Incubators work largely as a result of the demand by companies that want to establish themselves in incubator facilities. After responding to a public call, the entrepreneurial profile or future entrepreneurs’ business ideas and plans are analyzed. If accepted, the company joins the incubator. “It is fundamental for the company to have some relationship with the knowledge generated in universities and from doctoral theses, dissertations or graduation monographs,” says José Eduardo Fiates, former president of Anprotec and now the innovation director of the Certi Foundation, the technological business park in Florianopolis that houses Celta. According to him, Brazil’s incubators are crucial within a historical process. “The country has no innovation history; it grows in the scientific field, but has bottlenecks when it comes to transferring knowledge to the market.” Fiates believes that the incubator movement fueled the creation of technology-based firms linked to universities. Previously these connections were rare. Now, some 50% of the firms encompassed by the incubators (6,300) were created or are in some way linked to universities and research institutes, including the federal technological education centers (Cefets).

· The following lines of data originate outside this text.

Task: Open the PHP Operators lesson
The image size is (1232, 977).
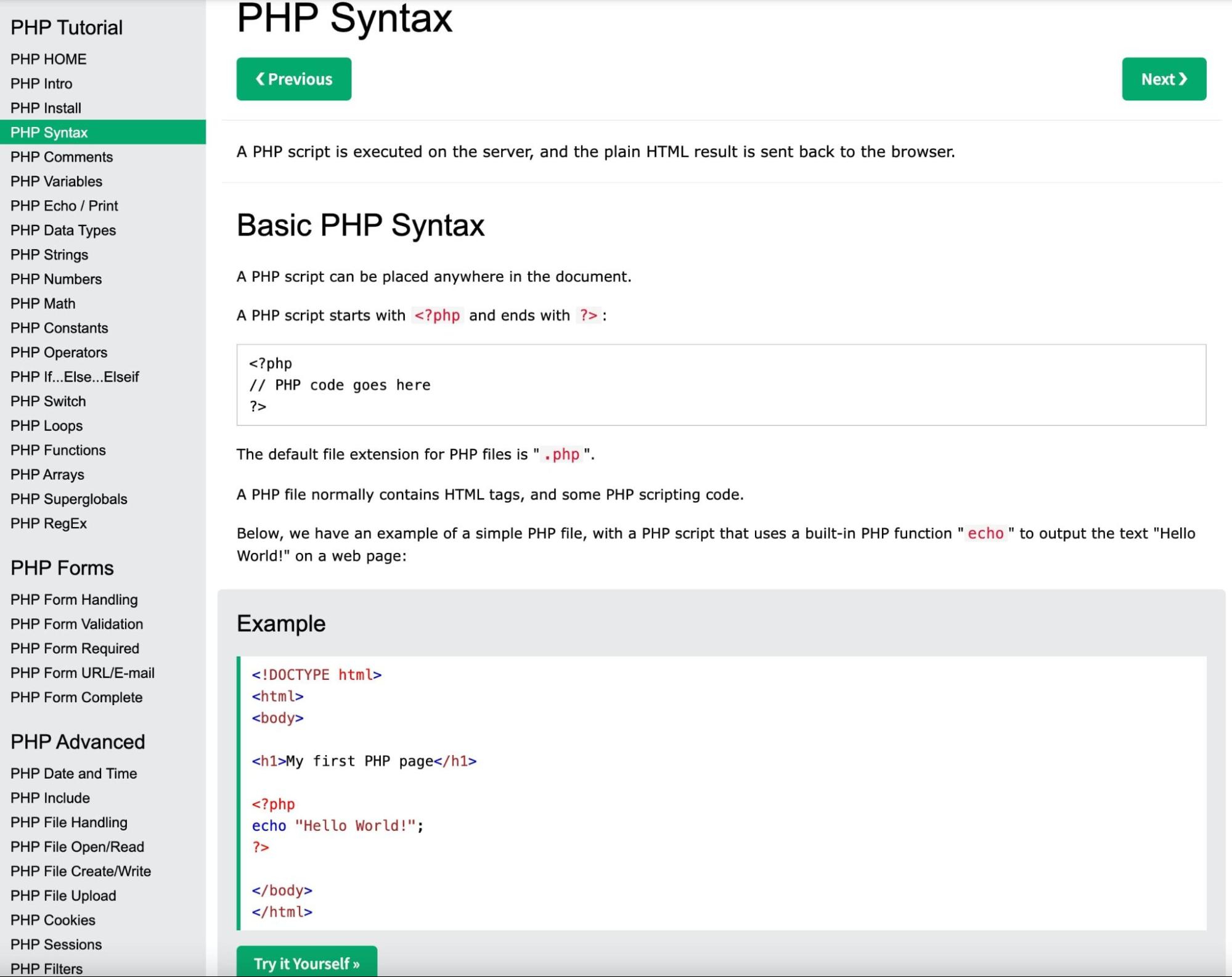Action: 59,353
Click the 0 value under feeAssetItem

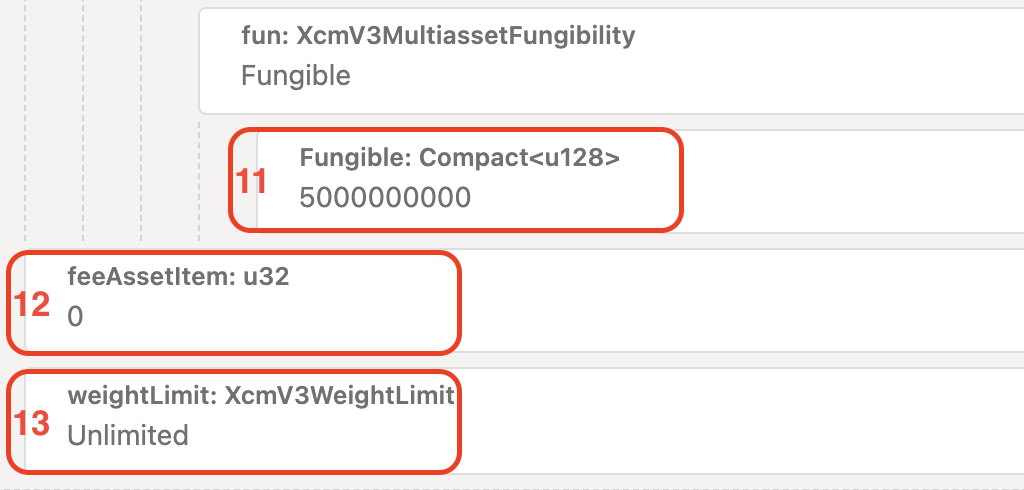tap(76, 317)
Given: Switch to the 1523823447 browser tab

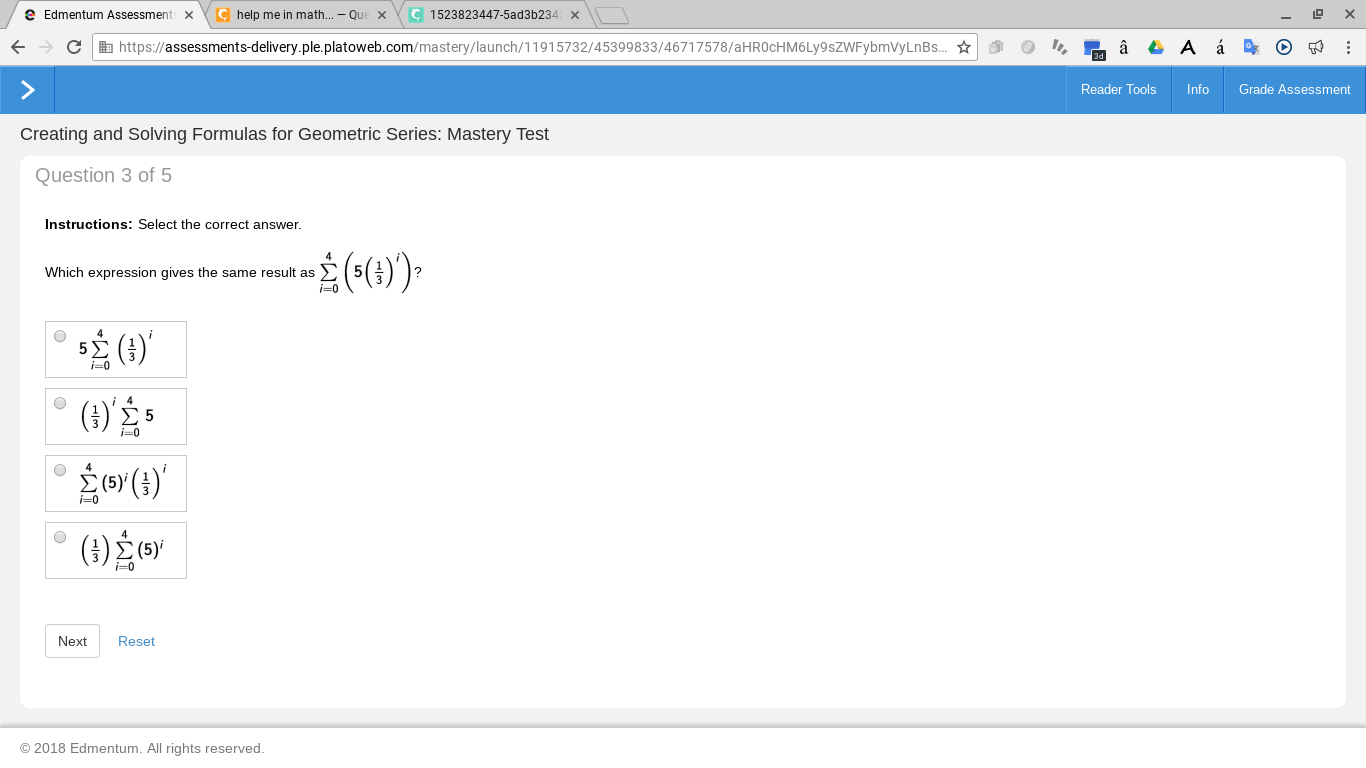Looking at the screenshot, I should pos(494,15).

Fiates also believes that with a single evaluation system it will become possible to measure incubators’ performance better and advance further. “In the United States, where there are 1,500 incubators, people involved with the area are currently trying to quantify the impact of innovations upon other firms. For instance, an incubated company develops an enzyme to improve a given industrial food and sells this for US$ 10 million to a larger company, which will make US$ 300 million out of the enzyme. One can’t say that the incubators’ impact was only US$ 10 million. It is necessary to quantify this indirect impact better, concerning both the sector and GDP. It’s a challenge for economists.”

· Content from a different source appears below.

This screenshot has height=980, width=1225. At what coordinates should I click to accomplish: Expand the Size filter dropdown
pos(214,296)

It is also a challenge to keep the incubators working. The maintenance and management of most of them depends on those who run them and other partners. “30 to 50% of the actual cost is institutional, and concerns those who run them, such as universities, city councils and research institutes, where incubators are normally set up,” says Fiates. The other half is funded by companies, which pay a condominium charge, and by other entities, such as Sebrae, Finep and city councils. At Cietec (the Technological Companies Incubating Center), which will celebrate its 10th anniversary in April, the cost for companies ranges from R$380 for the startups to R$2,600.00 in the third year of incubated life, regardless of the size of the facilities the company uses. Brazil’s largest incubator is in a building that belongs to Ipen (the Nuclear and Power Research Institute) in São Paulo, in the USP campus, along with IPT (the Technological Research Institute).
“Currently, we have here about a hundred doctors (including entrepreneurs and staff) that have strong interaction with academic knowledge (via the professors and researchers of partnering and neighboring institutions) and with other companies,” says Sergio Risola, manager of Cietec, which houses 122 firms, of which 85 are incubated and 37 associated. “The payment of the condominium charge entitles the firm to the Internet, secretarial office, post office, photocopier and courses, plus legal, administrative and design consultancy,” he says. At Celta, in a 10 thousand sq m building, where there are 38 firms, the condominium payments range from R$12 a square meter for startups to R$ 20 a square meter for those that are on their way out. There, the incubators’ total annual cost is R$ 800 thousand. “We have been totally self-supporting since 1994, thanks to condominium payments and leases to restaurants, three bank branches, a post office and accounting firms,” says Chierighini.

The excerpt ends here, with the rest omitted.